Data Extract 250/251 out now!!

At long last, the much delayed Data Extract 250/251 double issue has been released! DWCA committee members have packaged it all up for the post and it will arrive in the letterboxes of club members this week. Make sure your membership is up to date so you don’t miss out! The double issue includes an exclusive interview with Katy Manning on her long connection to Australia, Pete McTighe takes us behind the scenes on the short films made for the Blu-ray collection releases, it has a tribute to Louise Pajo (Gia Kelly from The Seeds of Death), written by her in her final days, a look at the real world Future Library with artist Katie Paterson, DE founder Dallas Jones looking at DE history and his own fandom origins, Craig Land’s epic comic as past companions team up to take on the Master, the Jason Towers comic telling the true story of Colin Baker climbing the Sydney Harbour Bridge, UK correspondent Bel Bailey-Melouney takes us behind the scenes on Time Fracture and tours the filming locations of Flux, Dom Kelly looks back over series 11 and 12 to bring us a timely exploration of the Thirteenth Doctor, Tim Darby counts down tales of Gallifrey, Roger Reynolds introduces us to the Doctor’s neighbor at 78 Totters Lane and Lethbridge-Stewart joins the Time War.
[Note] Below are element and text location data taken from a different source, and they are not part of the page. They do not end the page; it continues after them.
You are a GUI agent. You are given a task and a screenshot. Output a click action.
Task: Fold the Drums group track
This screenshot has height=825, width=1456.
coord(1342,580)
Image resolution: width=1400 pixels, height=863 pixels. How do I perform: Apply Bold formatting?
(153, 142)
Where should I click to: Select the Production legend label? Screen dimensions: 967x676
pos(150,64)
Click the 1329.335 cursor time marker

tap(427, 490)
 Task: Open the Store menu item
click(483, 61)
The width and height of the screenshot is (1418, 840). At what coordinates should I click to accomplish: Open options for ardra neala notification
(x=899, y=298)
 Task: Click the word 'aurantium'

Comic artist Jason Towers has some behind the scenes illustrations for his contributions to the League of Extraordinary Companions and Old Sixie comics on his website here: http://jasontowers.com/drwho/

DWCA Day Event at Burwood Sunday 27 March

After all the lockdowns, after all the delays – we’re finally back in action! Returning for 2022, the DWCA will be hosting a Day Event on Sunday 27 March at Club Burwood, 97 Burwood Road, Burwood. Come along to catch up with friends, watch some eps, visit the club shop and celebrate all things Doctor Who! We hope to see you there!